Elbette emin olmadığımız, Kur’an ın onayından geçmeyen rivayet ve sanı bilgiler, bizleri bugün bu hale getirdi. Allah dinde sakın bölünmeyin dediği halde, BİZLER BÖLÜNMEKTE BEREKET, ZENGİNLİK VARDIR DEDİK, HÂŞÂ Rabbimize inatla. Allah şefaat tümden bana aittir dediği halde, şefaatçiler edinmekten hiç çekinmedik. Yaradan güvenilecek Veliniz benim, sakın kendinize beşeri veliler edinip ardı sıra gitmeyin diye uyardığı halde, VELİSİ OLMAYANIN VELİSİ ŞEYTANDIR DEMEDİK Mİ? Allah Kur’an da ne söylediyse, bizler tersini yaptık, ama inanın bunun farkında bile değiliz. Çünkü ellerimizle yarattığımız RUHBANLAR, toplum ile Kur'an ın arasına girip, gerçekleri görmesini, ilk elden Kur'an ı anlamasını engellediler.

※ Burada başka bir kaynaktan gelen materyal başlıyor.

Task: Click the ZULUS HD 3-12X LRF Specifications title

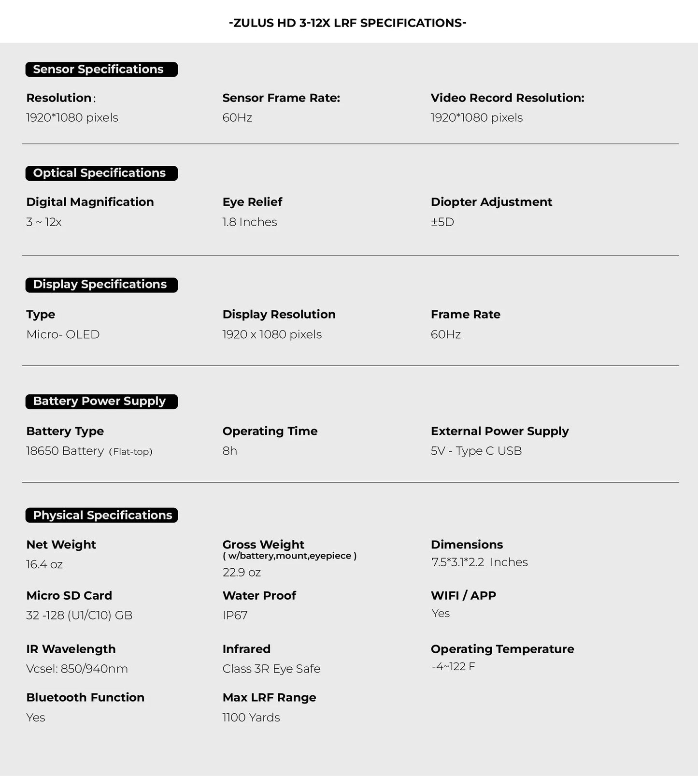Action: coord(347,23)
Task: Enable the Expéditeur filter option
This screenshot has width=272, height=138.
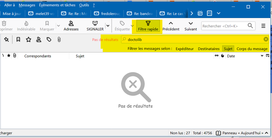Action: click(185, 49)
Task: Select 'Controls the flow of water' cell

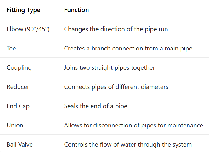Action: [x=128, y=145]
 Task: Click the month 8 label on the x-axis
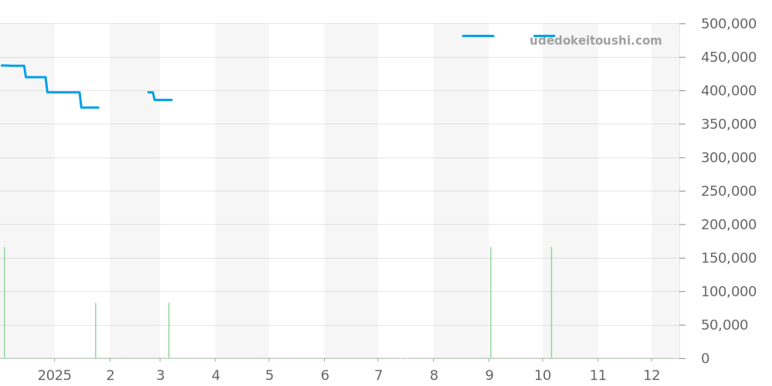coord(434,375)
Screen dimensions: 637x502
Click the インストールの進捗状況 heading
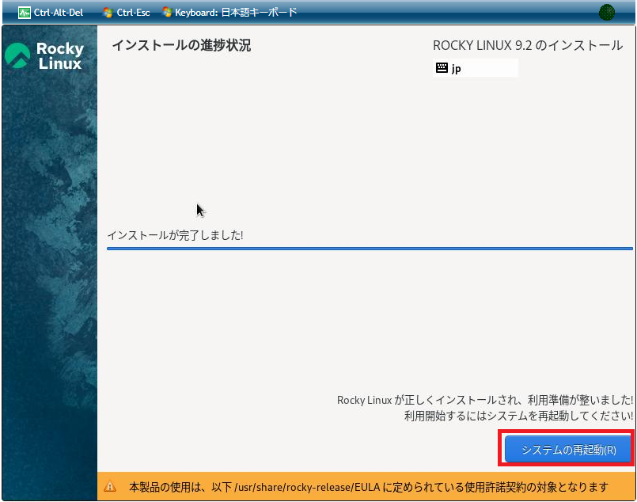(181, 46)
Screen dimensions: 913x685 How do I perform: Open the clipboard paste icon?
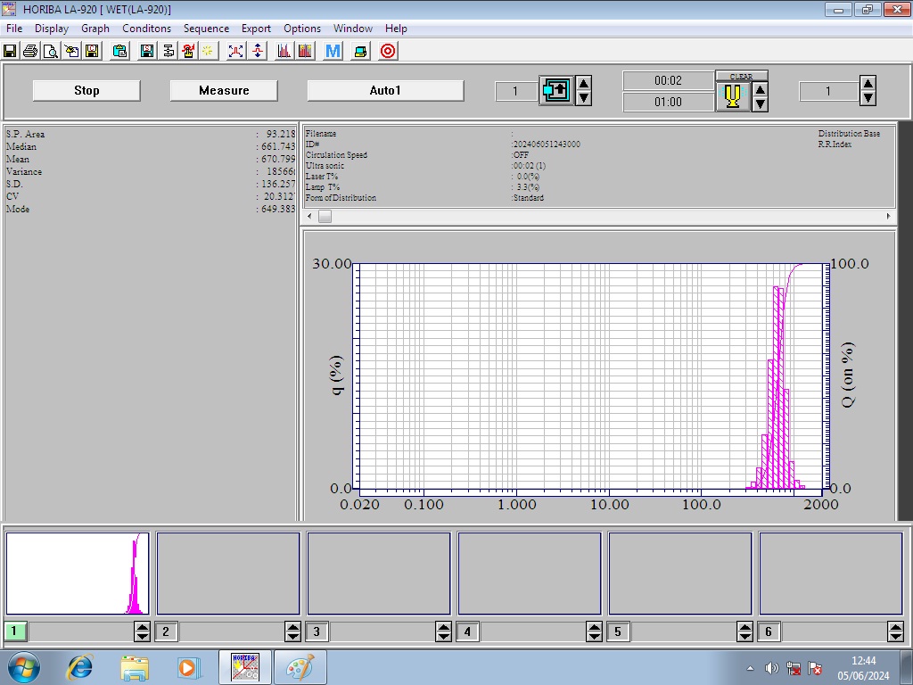[x=119, y=51]
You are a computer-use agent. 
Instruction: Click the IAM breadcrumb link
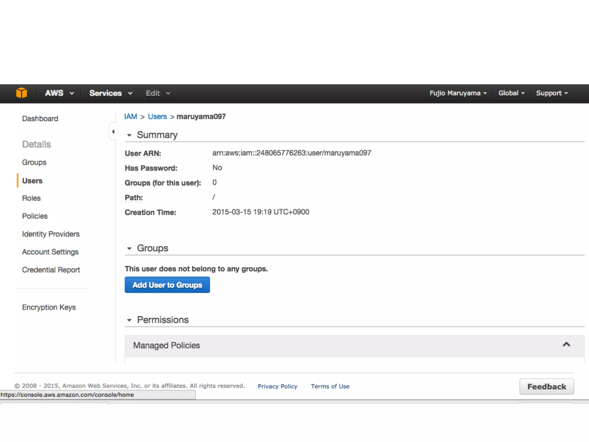click(131, 117)
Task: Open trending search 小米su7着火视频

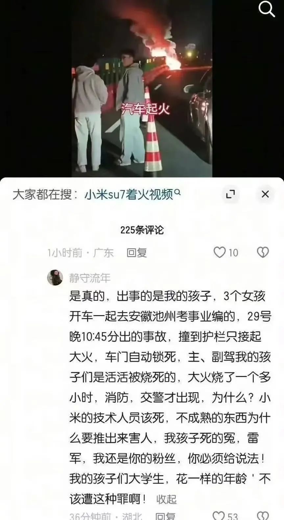Action: 129,195

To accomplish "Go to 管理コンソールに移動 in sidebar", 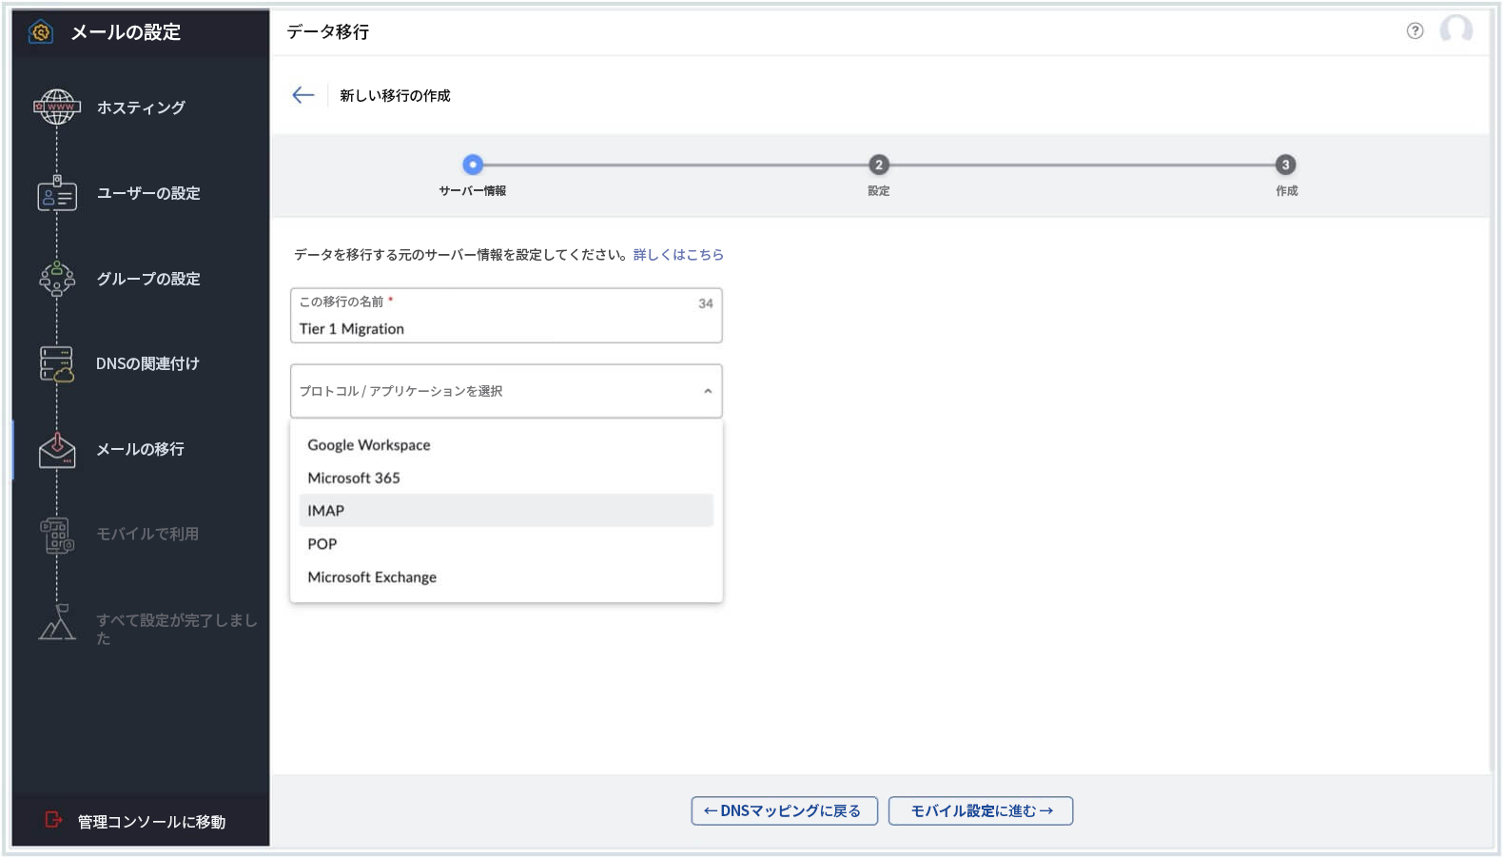I will click(151, 822).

Rabbimiz Kur’an ın ipine sarılın, sizleri doğruya yönlendirecektir dediği halde, bizler onu yüksek bir yere asıp, herkesin anlayamayacağı bir kitap ilan ettik. Daha da kötüsü edindiğimiz velilerin, şeyhlerin, efendilerin kitaplarına göre amel eder olduk. Kur’an da hiç bahsedilmediği halde, bunlar da Allah katındandır dediler, BİZLERDE SORGUSUZCA İNANDIK. Çünkü Allah ın rehberini yüzlerce yıldır, anlamını bilmeden okuduk. Allah ın bizlerden ne istediğini hiç ama hiç anlayamadık. Anlamını bilmesen de oku, Allah sevap yazar mantığıyla İslam ı yaşadığımız içinde, dualarımız karşılık bulmadı. Elbette İslam ı bu şartlarda yaşayan bizlere, Allah ın cevabı bundan farklı olmayacaktır. BİZLER MÜSLÜMAN’IZ DEDİK, AMA ALLAH IN EMRETTİĞİ ÖLÇÜLERDE DEĞİL, BEŞERİN ÇİZDİĞİ ÖLÇÜLERDE MÜSLÜMAN OLDUK. Allah Kur’an ın sınırlarını aşmayın, diye uyardığı halde, bizler sınırları aşmayı bırakın, SINIR TANIMAZ BİR TOPLUM OLDUK.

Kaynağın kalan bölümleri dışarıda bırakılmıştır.